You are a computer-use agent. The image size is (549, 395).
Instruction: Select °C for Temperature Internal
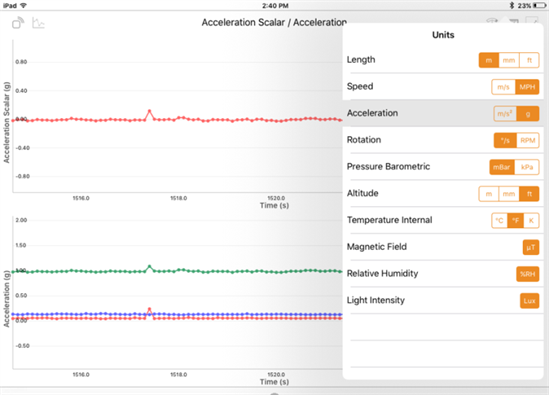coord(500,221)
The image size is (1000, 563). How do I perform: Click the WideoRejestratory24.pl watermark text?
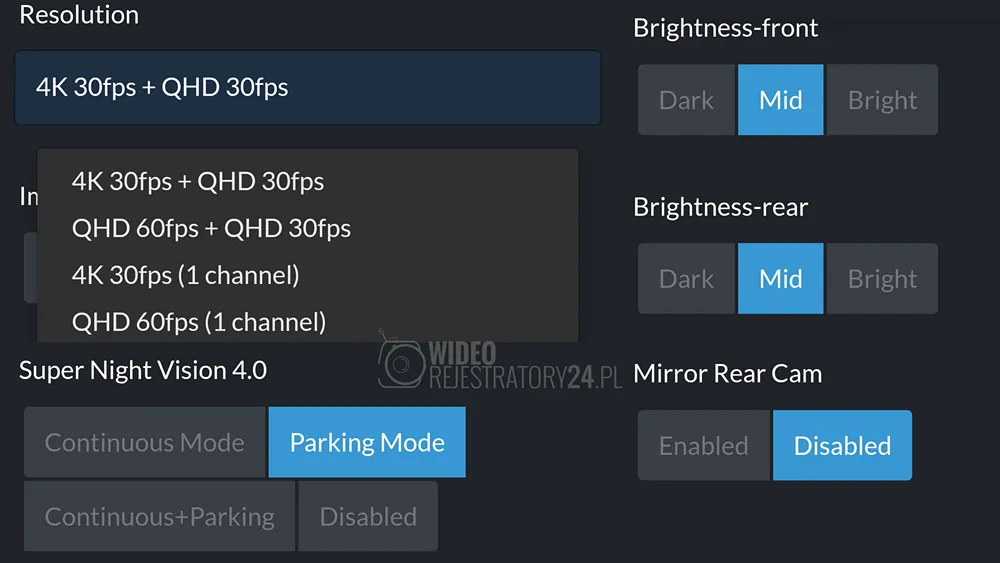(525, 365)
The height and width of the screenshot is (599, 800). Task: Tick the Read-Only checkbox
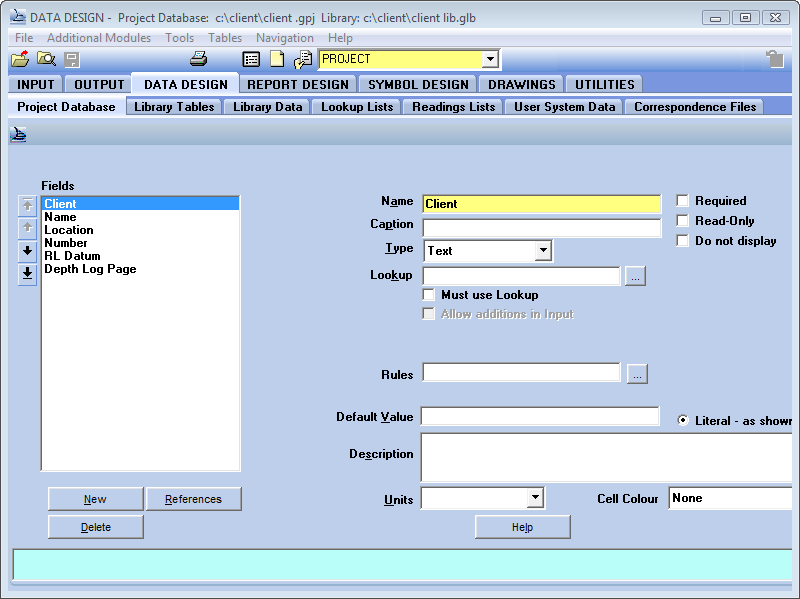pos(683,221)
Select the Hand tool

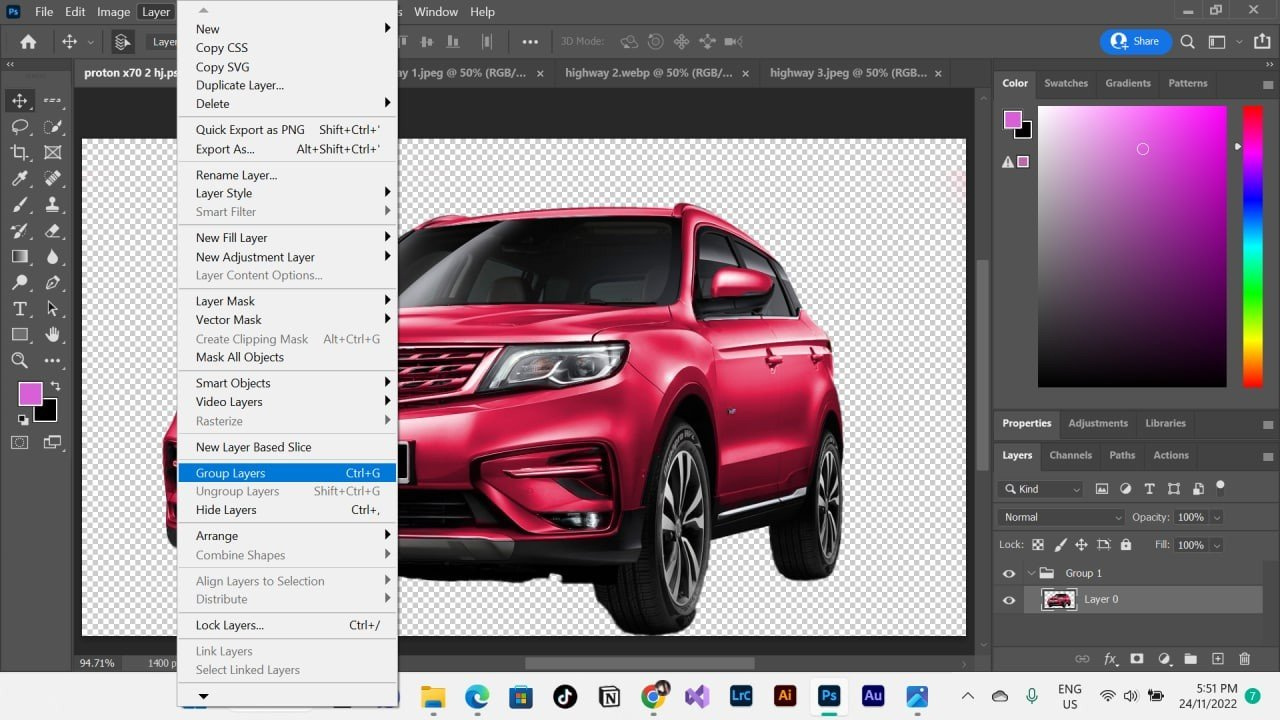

#### Task details
Each line from the one with "Instruction: Select °C" to the last line of the listing should be returned exactly, both ends included, and no picture with them.

#### Written reply
Instruction: Select °C for Temperature Internal
coord(500,221)
The image size is (1000, 563). How do I perform: Click the WideoRejestratory24.pl watermark text?
(525, 365)
The height and width of the screenshot is (599, 800). Task: Tick the Read-Only checkbox
pos(683,221)
Select the Hand tool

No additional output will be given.